Intinerant Doctor/Youyi - Capítulo 28
Capítulo 28 – A Ilha Sem Nome
Isso acontece às vezes com as pessoas – por exemplo, quando se deparam com a pergunta mais difícil durante um teste, elas sabem perfeitamente bem que já viram isso antes, lembram-se de onde, quando e em que postura viram, mas se esquecem do conteúdo que viram.
Kou Tong estava sentado no navio cruzeiro com as outras duas pessoas de origem desconhecida ao lado dele. Ninguém falou. Os três estavam sentados ao redor de uma pequena mesa redonda, uma pessoa para uma cadeira. Havia também um cachorrinho muito curioso; seus olhos úmidos estavam fixos em Kou Tong e pareciam conter alguma cautela.
Havia um buquê de flores sobre a mesa e uma pequena xícara de chá na frente de cada pessoa. Kou Tong de repente sentiu que havia entrado no País das Maravilhas da Alice, e as duas pessoas ao lado dele eram versões alternativas da Lebre de Março e do Chapeleiro Maluco.
Ele deu uma olhada. O ‘Mago’ em algum momento trocou os lírios em suas mãos por rosas, e as rosas bordadas em suas roupas mudaram para lírios. Kou Tong não percebeu o momento místico em que isso ocorreu – era como se sempre tivesse sido assim. As flores pareciam ter crescido nele, tão naturais que as pessoas nem notavam.
“O que elas são?” Kou Tong quebrou o silêncio.
O mago explicou: “Essas flores são uma filosofia. As rosas são vermelhas, simbolizando a vida ígnea. Os lírios são brancos, simbolizando o outro extremo – a morte. Ou melhor, eles são todos fluidos, coisas geladas. Vida e morte estão constantemente trocando de lugar. Eles não param por um momento. Eles mudam a cada momento. Isso simboliza o caráter inato da morte e de novos começos. Ambos acontecem em um instante.”
Kou Tong achava que filosofia era uma coisa muito pretensiosa, mas ele não riu agora, e não balançou a cabeça – porque depois de ouvir, ele pensou que o que aquele homem disse realmente tinha algum mérito.

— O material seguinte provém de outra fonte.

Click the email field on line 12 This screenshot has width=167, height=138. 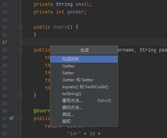(82, 4)
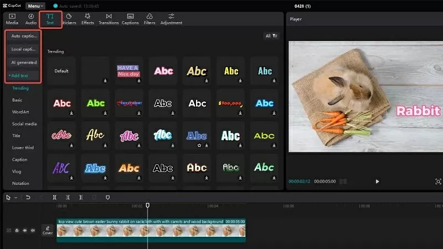Play the video in the Player
The height and width of the screenshot is (249, 443).
[378, 181]
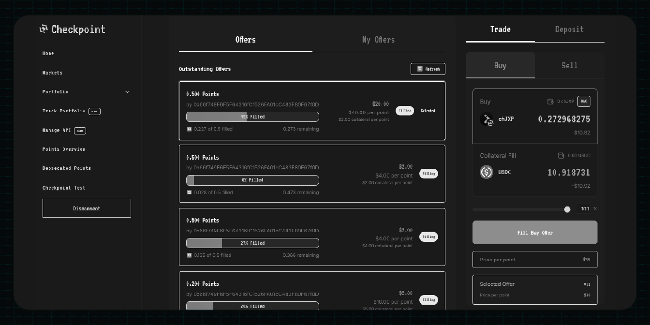Viewport: 650px width, 325px height.
Task: Click the Checkpoint logo icon
Action: 44,29
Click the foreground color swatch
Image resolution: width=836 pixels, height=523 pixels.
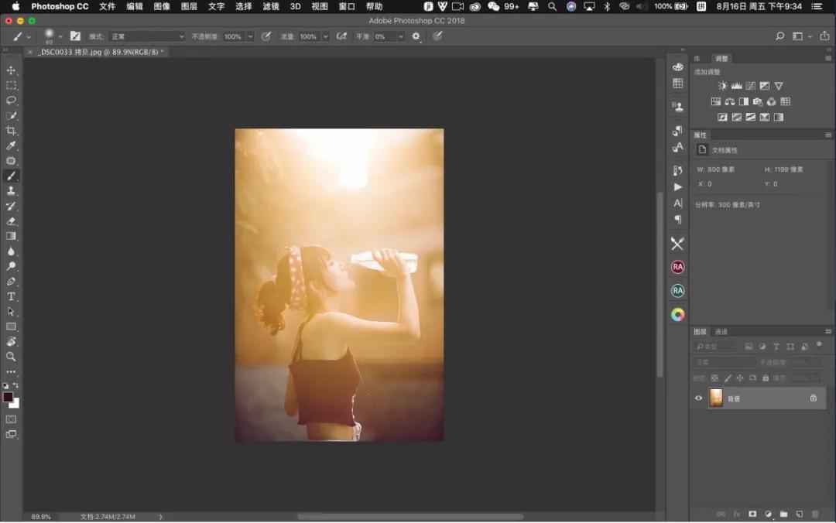pyautogui.click(x=8, y=397)

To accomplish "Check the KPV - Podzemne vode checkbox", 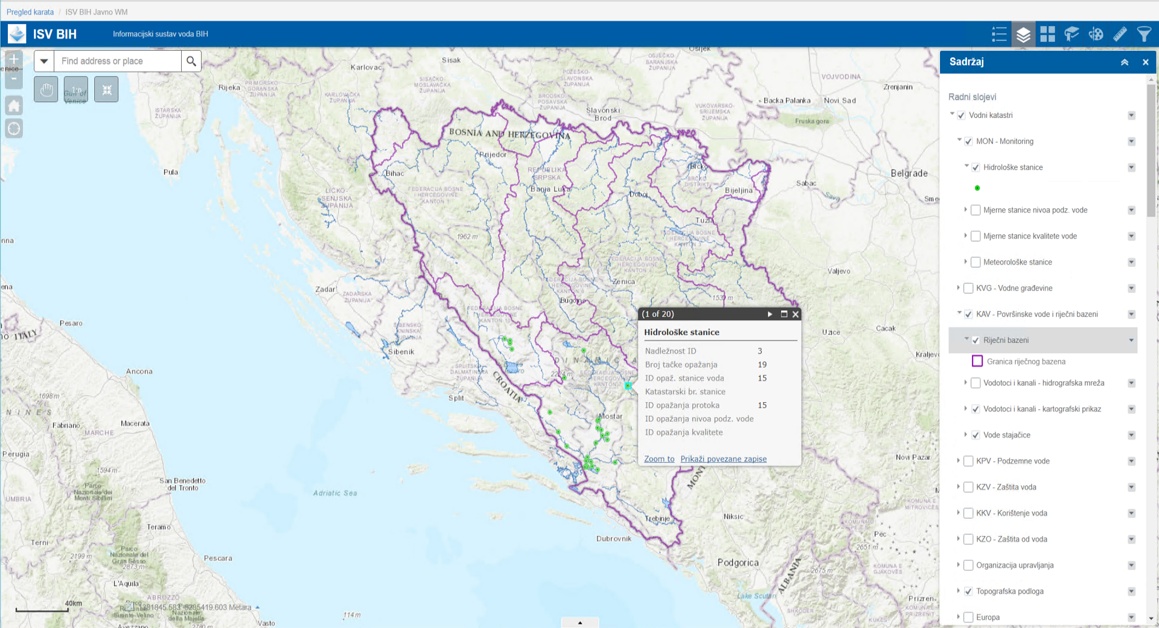I will pyautogui.click(x=968, y=461).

O mágico continuou: “Isso é natural. A criação deve ser seguida pela destruição. Eles se acompanham e se produzem até o infinito. Os humanos têm um símbolo para expressar esse significado – é ‘∞’. Troca eterna entre as duas extremidades – isso é o infinito.”
Kou Tong franziu a testa, tornando-se cada vez mais incapaz de avaliar se esse homem era afinal um sujeito consciente ou o produto da projeção de algum sujeito consciente.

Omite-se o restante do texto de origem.